§ **TASK SET**
1: In the CI workflow solution, what permissions does the main.yml workflow request?
2: Continue the CI workflow solution write-up from its last sentence, in the same voice and format.

§ **EXTRACTED TEXT**
** Begin **
Steve Kinney

Write the CI Workflow from Scratch: Solution

This is another hybrid lab. The workflow files ship in the starter and parse as valid YAML. The jobs map to real local commands. But the actual runs—the artifact uploads, the cron triggers, the branch protection gates—require a GitHub remote with Actions enabled. I will walk both halves.

What the shipped repo shows

main.yml: the three-job pipeline

Open .github/workflows/main.yml. The workflow fires on every push and every pull_request. It requests contents: read permissions and nothing else—least privilege.

The static job

static:
  name: Static layer
  runs-on: ubuntu-latest
  steps:
    - uses: actions/checkout@v4
    - uses: actions/setup-node@v4
      with:
        node-version: 22
    - name: Cache dependencies
      uses: actions/cache@v4
      with:
        path: |
          ~/.npm
          ~/.cache/ms-playwright
        key: ${{ runner.os }}-deps-${{ hashFiles('package-lock.json') }}-playwright-${{ hashFiles('playwright.config.ts') }}
    - name: Install dependencies
      run: npm ci --ignore-scripts
    - name: Lint
      run: npm run lint
    - name: Typecheck
      run: npm run typecheck
    - name: Dead code
      run: npm run knip
    - name: Install gitleaks
      run: |
        curl -sSL https://github.com/gitleaks/gitleaks/releases/download/v8.28.0/gitleaks_8.28.0_linux_x64.tar.gz \
          | tar -xz -C /tmp gitleaks
        sudo install /tmp/gitleaks /usr/local/bin/gitleaks
        gitleaks version
    - name: Secret scan
      run: gitleaks dir . --redact --config .gitleaks.toml

Four checks in one job: lint, typecheck, knip, gitleaks. They are sequential steps, not separate jobs, because the setup overhead (checkout, node install, npm ci, cache restore) is the same for all four and would be duplicated four times if split. The total runtime of these four checks is under 30 seconds on a warm cache. Splitting them into parallel jobs would add four cold starts of ~45 seconds each. Sequential steps win here.
** End **
§ **DATASET SECTION**
** Begin **
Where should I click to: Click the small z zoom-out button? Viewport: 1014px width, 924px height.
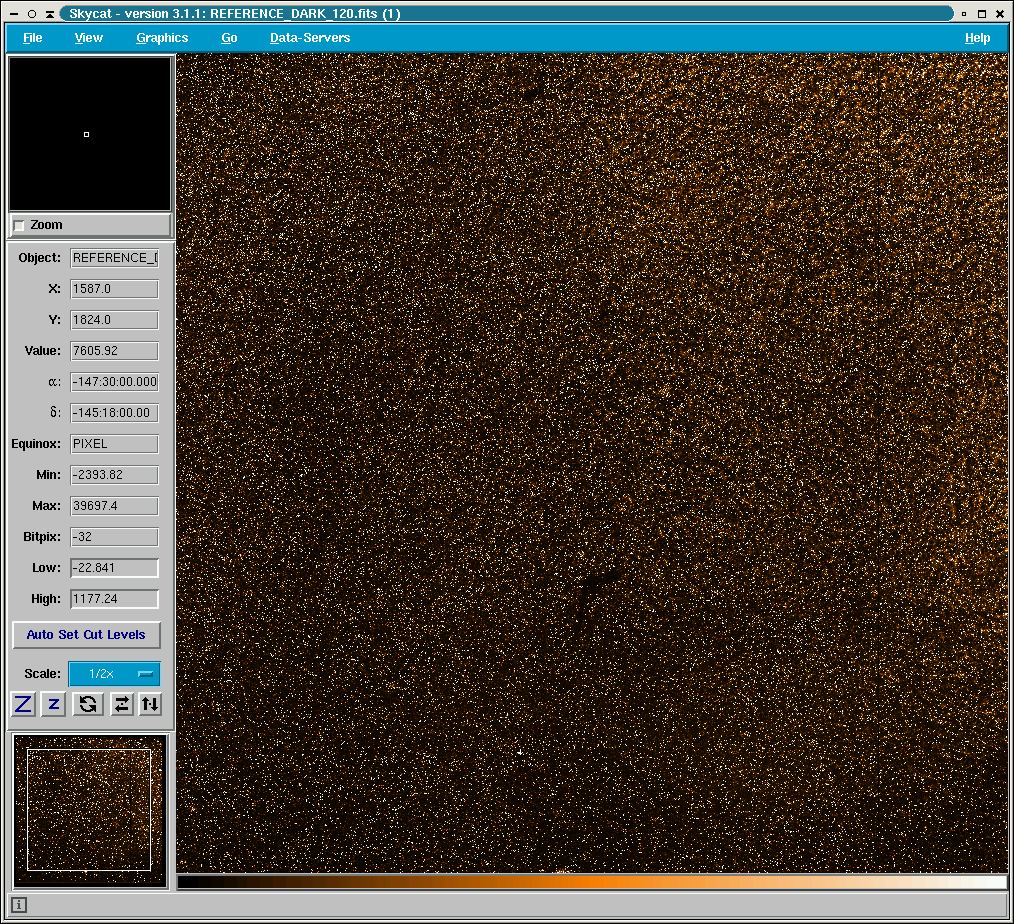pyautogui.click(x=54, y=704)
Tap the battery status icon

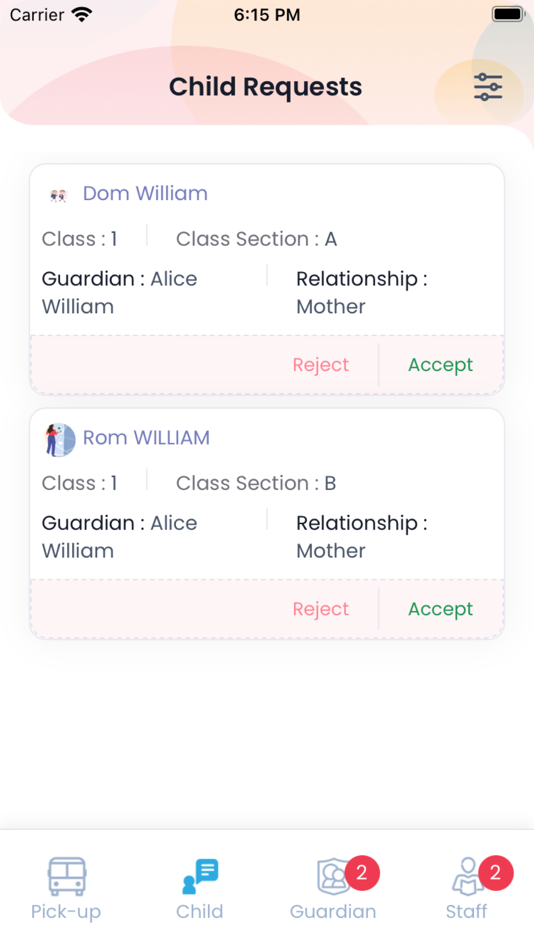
** End **
§ **REPLIES**
1: Only contents: read permissions, and nothing else.

2:
The cache key includes both package-lock.json (for npm dependencies) and playwright.config.ts (for Playwright browser versions). If either changes, the cache invalidates. The cache path covers both ~/.npm and ~/.cache/ms-playwright so the end-to-end job benefits from the same cache entry.

The gitleaks step installs the CLI directly rather than using gitleaks/gitleaks-action@v2. The lab mentions the action as an option, but the shipped workflow pins a specific release and runs gitleaks dir against the full working tree. This avoids licensing questions around the GitHub Action wrapper and gives you the same CLI interface locally and in CI. The --redact flag prevents secrets from appearing in CI logs if a finding is reported.

npm ci --ignore-scripts skips postinstall scripts. Shelf does not rely on postinstall hooks, and skipping them avoids running arbitrary code from dependencies during the install phase. If your project does need postinstall scripts (e.g., for native module compilation), remove --ignore-scripts.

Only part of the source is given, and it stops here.